Former Canadian environmental program

The Accelerated Reduction/Elimination of Toxics (ARET) program was a Canadian program established in the early 1990s with the goal of using voluntary measures to reduce or eliminate harmful substances.

==Formation==
The program was started by the New Directions Group (NDG), a group of senior industry representatives and Environmental Non-Government Organizations (ENGOs). After Environment Canada formally supported the initiative in 1991, the ARET Stakeholder committee was formed to participate in the program. The committee consisted of representatives from industry, provincial and federal governments, health and environmental groups, and labour organizations.
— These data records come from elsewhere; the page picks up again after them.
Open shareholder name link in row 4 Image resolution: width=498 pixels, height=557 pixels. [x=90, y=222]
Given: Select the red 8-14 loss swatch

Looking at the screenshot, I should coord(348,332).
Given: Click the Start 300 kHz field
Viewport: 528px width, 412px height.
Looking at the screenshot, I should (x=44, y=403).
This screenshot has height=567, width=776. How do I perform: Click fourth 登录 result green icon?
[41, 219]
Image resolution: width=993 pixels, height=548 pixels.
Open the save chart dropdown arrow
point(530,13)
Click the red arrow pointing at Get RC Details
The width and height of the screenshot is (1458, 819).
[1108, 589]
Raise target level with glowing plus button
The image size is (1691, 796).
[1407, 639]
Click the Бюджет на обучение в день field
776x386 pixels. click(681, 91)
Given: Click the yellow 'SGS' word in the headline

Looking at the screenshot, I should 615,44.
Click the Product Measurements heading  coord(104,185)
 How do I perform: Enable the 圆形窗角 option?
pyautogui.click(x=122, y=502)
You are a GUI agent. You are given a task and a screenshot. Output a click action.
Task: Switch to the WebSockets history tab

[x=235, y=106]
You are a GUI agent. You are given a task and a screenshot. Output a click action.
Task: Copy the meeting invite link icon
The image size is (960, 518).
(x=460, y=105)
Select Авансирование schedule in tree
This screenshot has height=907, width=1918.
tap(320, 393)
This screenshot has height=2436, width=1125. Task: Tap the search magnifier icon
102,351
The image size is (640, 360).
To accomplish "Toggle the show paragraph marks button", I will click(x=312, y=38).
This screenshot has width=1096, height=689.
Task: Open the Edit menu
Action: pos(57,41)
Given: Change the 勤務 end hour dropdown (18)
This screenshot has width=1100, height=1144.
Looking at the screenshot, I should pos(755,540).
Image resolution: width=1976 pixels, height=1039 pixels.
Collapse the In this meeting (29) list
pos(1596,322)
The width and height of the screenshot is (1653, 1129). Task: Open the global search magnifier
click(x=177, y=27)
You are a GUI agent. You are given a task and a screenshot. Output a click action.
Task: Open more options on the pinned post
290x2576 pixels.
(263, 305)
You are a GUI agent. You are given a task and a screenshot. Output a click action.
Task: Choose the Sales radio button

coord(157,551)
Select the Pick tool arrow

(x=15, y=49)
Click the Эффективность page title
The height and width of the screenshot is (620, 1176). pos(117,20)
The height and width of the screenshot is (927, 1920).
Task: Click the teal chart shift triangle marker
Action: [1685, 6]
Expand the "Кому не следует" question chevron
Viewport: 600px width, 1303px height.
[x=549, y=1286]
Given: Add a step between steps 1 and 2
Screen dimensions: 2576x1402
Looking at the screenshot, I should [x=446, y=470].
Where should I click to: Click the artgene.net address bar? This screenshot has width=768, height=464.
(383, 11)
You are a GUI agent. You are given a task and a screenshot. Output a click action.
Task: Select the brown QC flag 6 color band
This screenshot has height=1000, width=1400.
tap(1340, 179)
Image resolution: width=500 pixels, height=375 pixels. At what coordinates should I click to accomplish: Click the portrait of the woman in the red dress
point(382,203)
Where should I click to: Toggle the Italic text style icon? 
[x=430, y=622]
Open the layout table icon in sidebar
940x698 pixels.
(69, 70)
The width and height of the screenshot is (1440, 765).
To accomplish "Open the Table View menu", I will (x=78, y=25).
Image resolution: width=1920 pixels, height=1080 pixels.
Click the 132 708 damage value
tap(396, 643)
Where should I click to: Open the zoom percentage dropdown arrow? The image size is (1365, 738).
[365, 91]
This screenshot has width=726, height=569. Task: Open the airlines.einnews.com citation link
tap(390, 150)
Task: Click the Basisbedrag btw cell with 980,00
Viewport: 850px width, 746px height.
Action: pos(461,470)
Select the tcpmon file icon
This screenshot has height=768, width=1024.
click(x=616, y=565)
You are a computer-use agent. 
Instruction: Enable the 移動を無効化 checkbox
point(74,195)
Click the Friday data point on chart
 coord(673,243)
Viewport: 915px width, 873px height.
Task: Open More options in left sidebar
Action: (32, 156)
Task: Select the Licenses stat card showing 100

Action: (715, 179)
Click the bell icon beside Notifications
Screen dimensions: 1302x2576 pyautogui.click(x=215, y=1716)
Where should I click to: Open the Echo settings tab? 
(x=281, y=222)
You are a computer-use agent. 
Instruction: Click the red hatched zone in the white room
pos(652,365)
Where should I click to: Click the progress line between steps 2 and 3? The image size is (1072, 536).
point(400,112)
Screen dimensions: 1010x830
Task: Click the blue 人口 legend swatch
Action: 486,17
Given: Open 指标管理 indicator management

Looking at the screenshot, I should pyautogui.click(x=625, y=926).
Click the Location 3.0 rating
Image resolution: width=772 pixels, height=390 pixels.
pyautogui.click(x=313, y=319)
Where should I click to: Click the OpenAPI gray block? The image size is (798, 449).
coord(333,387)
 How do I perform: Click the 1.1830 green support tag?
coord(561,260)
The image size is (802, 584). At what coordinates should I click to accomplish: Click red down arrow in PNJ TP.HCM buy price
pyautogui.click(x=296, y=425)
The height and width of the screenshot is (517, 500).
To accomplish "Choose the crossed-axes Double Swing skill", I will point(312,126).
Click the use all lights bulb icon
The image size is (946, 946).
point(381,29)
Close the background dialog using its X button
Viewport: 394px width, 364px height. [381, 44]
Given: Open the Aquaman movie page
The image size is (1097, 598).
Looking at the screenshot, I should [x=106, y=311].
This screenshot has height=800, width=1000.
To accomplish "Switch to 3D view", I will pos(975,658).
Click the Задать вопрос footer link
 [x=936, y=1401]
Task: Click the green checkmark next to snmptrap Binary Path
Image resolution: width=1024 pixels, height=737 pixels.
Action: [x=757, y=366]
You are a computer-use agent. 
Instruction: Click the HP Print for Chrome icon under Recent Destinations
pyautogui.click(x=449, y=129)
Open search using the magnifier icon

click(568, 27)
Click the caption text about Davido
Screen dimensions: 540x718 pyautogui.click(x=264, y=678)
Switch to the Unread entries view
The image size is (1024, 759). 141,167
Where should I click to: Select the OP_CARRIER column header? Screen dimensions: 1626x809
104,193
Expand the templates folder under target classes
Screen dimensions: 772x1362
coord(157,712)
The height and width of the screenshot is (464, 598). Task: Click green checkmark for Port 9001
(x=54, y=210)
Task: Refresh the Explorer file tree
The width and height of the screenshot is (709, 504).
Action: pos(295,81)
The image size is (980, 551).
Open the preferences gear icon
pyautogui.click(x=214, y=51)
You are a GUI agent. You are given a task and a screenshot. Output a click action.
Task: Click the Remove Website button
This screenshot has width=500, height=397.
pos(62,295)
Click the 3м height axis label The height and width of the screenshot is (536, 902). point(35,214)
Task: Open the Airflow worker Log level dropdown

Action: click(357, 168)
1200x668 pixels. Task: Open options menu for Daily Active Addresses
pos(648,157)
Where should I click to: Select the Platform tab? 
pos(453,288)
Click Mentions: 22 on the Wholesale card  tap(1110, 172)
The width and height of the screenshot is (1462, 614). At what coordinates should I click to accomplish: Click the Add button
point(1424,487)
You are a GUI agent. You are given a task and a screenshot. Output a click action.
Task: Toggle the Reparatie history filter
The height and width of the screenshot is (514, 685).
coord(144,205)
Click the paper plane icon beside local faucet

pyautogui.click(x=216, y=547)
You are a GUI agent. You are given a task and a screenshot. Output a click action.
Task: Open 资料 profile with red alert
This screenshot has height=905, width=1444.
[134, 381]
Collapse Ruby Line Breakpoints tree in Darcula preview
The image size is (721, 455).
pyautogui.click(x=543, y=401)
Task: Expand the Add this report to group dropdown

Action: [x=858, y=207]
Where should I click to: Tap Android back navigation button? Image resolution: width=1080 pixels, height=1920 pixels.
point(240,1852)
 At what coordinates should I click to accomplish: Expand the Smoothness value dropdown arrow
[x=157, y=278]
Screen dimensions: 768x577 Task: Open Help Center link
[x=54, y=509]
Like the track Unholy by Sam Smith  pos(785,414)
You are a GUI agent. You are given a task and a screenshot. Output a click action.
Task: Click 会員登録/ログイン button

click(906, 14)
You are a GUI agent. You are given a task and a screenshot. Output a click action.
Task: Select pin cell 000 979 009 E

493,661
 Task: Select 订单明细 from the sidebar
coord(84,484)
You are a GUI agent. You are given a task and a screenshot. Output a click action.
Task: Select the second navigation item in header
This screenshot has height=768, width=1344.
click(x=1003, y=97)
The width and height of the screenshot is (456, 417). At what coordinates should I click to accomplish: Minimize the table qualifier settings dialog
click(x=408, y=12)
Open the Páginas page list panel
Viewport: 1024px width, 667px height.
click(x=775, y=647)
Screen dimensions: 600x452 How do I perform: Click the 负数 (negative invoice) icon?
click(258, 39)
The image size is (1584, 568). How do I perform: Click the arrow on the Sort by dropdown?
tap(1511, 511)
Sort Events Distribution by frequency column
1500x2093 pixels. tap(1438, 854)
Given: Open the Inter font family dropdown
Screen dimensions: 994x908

The committee first evaluated a list of over 2,000 chemicals, scoring them on the basis of toxicity, persistence, and bioaccumulation capability. By 1994, the evaluation was complete and a resulting list of 117 toxic substances were slated by the committee for voluntary elimination or reduction by the year 2000.

==Goals==

===Short-term goals===
- Reduce persistent, bioaccumulative and toxic substance emissions by 90 percent
- Reduce all other toxic substance emissions by 50 percent

===Long-term goals===
- Virtual elimination of releases of 30 persistent, bioaccumulative and toxic substances
- Reduction of another 87 toxic substances to levels insufficient to cause harm

==Results==
The success of the ARET program is disputed. While Environment Canada states that over 70,000 tonnes of toxic substances were prevented from release because of the success of the program, the multi-stakeholder nature of the committee lead to disagreements over which substances would be given priority. Environmental and labour groups withdrew from the committee over the emphasis placed on reductions, rather than eliminations, of these substances by industry representatives. Nils Axel Braathen also claims that knowing to what extent the reductions were actual improvements from the "business-as-usual" reduction scenario is very difficult, meaning that the net environmental benefits were questionable.